By this point, everyone who possibly gives a damn about the State of the Union (
here) or the Democratic response from Sen. Jim Webb (
here) has already read both of those documents, and nothing I can say about that would really add to the wisdom of my betters (
here).
I'm
sad relieved to say, I was too busy watching the first new
Veronica Mars in weeks to pay any attention at the time (freaking good episode, too - I was moved quite to tears at the end, because I cry easily and because I am a 15-year-old girl), but I dutifully read the transcript, and my primary addition to the discourse shall be: what a fuckin' baby. The whole thing is shot through with this overwhelming feeling of umbrage that he has to work with the Congress now, rather than get whatever he wants whenever he wants, and mebbe he'll jus take his toys an' go play with
Iran! Not to mention that opening bit about being honored to share a platform with Nancy Pelosi, which I have to assume was even more insincere on camera than it is in text.
That's not what I mostly want to talk about, though. What I most want to talk about is the official White House photo of the event:

Does anyone else get the same vibe I do? This picture is totally like those Disney cartoons where Donald or Pluto will have a little shoulder angel and a little shoulder devil, from the composition to the colors (Cheney's dark suit & reddish tie vs. Pelosi's light blazer) to the looks on their faces (Pelosi looks good and happy, while Cheney looks...constipated, actually, which I guess is happier than usual for Cheney). Plus, if my memory serves the devil is always on the left and the angel is always on the right. Not that I disagree with any of this, mind you, but it's not the sort of thing I'd put out there, if I were the White House.

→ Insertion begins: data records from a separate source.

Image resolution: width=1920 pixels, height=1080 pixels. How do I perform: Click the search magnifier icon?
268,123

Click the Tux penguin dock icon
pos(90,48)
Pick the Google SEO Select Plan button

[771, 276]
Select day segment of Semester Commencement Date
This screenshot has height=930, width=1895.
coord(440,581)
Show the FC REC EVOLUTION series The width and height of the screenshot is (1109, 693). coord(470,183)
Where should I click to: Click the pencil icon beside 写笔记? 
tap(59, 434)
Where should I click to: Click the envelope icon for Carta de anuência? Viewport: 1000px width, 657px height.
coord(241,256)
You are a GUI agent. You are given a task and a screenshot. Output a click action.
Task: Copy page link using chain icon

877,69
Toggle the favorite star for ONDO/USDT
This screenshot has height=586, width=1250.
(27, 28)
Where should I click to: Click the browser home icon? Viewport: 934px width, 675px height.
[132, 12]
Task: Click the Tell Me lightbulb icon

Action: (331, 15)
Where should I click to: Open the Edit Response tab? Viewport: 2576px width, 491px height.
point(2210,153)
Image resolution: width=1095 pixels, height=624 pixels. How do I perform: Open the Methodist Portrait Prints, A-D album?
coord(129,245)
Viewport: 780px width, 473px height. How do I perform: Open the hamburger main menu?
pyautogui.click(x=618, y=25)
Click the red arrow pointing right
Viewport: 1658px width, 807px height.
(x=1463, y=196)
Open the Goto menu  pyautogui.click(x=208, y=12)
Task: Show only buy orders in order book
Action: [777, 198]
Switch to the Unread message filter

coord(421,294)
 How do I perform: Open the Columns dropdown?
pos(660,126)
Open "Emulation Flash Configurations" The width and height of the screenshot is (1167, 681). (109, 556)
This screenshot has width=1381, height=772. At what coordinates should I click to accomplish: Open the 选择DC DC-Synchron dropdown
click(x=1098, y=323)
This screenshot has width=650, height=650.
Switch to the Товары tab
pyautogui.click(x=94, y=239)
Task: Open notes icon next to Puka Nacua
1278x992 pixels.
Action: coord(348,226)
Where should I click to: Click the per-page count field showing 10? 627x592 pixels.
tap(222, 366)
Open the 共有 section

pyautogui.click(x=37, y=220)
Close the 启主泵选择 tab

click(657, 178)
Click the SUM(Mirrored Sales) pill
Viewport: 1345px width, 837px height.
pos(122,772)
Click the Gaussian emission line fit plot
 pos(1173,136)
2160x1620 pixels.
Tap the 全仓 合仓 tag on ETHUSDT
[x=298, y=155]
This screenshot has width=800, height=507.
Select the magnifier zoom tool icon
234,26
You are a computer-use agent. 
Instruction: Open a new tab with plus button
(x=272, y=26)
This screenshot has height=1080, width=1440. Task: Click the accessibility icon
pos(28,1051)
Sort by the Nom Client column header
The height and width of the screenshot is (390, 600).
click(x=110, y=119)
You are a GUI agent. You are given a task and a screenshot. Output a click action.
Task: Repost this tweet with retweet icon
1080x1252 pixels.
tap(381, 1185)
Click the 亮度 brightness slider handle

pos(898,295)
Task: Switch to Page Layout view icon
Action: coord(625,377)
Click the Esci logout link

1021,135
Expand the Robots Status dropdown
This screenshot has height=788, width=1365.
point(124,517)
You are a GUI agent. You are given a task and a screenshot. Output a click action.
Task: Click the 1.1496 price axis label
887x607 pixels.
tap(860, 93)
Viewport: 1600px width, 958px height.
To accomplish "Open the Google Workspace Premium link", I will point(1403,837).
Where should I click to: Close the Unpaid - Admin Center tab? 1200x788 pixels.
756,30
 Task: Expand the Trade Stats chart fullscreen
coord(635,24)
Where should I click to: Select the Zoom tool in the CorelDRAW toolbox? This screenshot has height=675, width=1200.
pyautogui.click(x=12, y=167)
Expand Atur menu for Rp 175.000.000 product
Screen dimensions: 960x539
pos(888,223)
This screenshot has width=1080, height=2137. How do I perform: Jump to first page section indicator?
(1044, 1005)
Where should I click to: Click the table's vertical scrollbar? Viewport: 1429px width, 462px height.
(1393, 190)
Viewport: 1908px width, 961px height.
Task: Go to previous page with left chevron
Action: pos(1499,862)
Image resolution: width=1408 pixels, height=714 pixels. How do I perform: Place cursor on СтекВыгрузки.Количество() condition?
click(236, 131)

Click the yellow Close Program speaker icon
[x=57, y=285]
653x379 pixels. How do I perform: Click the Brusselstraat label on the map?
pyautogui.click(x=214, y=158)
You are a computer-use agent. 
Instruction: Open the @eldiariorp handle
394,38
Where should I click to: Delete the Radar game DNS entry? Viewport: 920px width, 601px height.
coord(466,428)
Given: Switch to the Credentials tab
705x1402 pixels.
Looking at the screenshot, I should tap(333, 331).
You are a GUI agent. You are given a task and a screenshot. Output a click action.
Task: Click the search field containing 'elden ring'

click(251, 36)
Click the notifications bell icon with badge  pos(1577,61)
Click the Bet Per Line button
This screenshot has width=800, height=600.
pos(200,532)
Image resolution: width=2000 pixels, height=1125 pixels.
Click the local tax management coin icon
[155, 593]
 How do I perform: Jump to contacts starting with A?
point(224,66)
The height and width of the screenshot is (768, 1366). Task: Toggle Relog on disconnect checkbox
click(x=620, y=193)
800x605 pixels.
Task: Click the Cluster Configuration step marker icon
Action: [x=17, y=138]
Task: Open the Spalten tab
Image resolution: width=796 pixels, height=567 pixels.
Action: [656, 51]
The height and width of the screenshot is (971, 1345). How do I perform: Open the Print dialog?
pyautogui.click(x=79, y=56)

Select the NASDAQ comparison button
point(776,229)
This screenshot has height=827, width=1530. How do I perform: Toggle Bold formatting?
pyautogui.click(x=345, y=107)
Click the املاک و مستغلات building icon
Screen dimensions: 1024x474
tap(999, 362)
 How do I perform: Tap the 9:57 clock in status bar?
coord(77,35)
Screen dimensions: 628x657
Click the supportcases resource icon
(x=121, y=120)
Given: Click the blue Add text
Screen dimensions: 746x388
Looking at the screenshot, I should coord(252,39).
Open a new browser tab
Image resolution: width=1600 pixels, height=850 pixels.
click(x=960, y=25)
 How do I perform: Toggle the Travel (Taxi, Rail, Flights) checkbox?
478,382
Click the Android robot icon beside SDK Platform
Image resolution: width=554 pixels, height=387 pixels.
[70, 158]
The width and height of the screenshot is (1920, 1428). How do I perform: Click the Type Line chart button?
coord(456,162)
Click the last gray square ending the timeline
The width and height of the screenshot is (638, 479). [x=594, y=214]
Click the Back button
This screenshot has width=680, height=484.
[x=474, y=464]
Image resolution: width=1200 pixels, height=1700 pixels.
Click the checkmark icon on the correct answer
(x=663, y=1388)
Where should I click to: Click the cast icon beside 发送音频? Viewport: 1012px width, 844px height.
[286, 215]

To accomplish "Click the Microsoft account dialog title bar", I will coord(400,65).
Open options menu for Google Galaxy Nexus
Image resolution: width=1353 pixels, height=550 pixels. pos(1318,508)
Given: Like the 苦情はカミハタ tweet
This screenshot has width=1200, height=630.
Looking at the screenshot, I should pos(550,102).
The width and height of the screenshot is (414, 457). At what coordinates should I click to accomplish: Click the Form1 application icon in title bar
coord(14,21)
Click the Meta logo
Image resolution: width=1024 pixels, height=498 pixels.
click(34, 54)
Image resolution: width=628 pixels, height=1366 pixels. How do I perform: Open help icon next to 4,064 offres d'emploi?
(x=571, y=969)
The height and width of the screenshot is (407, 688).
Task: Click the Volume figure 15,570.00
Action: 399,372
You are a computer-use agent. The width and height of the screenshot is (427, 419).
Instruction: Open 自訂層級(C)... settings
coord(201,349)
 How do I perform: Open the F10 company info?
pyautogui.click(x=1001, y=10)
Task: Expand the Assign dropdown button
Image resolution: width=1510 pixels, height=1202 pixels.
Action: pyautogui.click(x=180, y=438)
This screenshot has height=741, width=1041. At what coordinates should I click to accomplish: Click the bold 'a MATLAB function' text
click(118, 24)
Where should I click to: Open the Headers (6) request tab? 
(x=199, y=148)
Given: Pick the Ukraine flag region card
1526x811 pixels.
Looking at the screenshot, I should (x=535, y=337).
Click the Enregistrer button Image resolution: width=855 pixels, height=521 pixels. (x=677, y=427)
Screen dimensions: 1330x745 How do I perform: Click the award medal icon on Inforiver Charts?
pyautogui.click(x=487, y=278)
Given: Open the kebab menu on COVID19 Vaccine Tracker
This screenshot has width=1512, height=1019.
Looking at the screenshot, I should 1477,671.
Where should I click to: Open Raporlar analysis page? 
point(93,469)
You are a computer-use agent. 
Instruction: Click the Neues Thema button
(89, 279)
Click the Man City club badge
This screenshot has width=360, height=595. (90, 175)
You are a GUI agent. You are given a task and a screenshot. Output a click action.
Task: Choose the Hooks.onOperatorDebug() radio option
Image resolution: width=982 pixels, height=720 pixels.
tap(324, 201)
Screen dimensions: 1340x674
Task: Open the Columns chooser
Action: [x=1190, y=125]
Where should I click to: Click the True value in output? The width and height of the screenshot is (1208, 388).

Also, I've been asked to comment on yesterday's
Razzie nominations. I must confess, that while I make an effort to see every conceivable Oscar nominee, the Razzies...not so much. Mostly they're bad comedies, and those are just a misery to sit through.
I did see two of their nominees for Worst Picture, though, and it's obvious that somebody hates
The Wicker Man a lot more than I did. It was bad, of course, but not as bad as, say,
Stay Alive or
The Pink Panther.
I really do wish that they'd been a bit harsher to this year's many failed prestige pictures, chiefly
All the King's Men and
Bobby, and especially
World Trade Center. That would have been ballsy, perhaps too ballsy for what is essentially a great big joke, but I wasn't outraged by
The Wicker Man. I was outraged by
Bobby.
That said, I now regret even more that I missed out on the nominations leader
Basic Instinct 2, and I must absolutely rent it, if just to see the Worst Screen Couple nominee, Sharon Stone's lopsided breasts.
Must I remind you again that I got paid to see Basic Instinct 2 and that didn't help?
ReplyDeleteBut...Ebert almost gave it four stars! That MUST mean it's good!
ReplyDeleteYou know what I absolutely love about Jim Webb's rebutal? No applause.
ReplyDeleteI also thought the whole "Madam Speaker" bit was classy. OK, the continued bit about her dad seemed a lot less sincere, and note he never went so far as to actually say the words "Nancy Pelosi", but you know, it is an important first (however overdue), and I'm glad he started by giving it some of its due.
And hey, it's not every state of the Union where they give props to Dikembe Mutombo Mpolondo Mukamba Jean Jacque Wamutombo. Though It's a shame the president opted for the more recognized and succinct version.
i feel like Dick Cheney is beginning to look increasingly like Dr. Evil.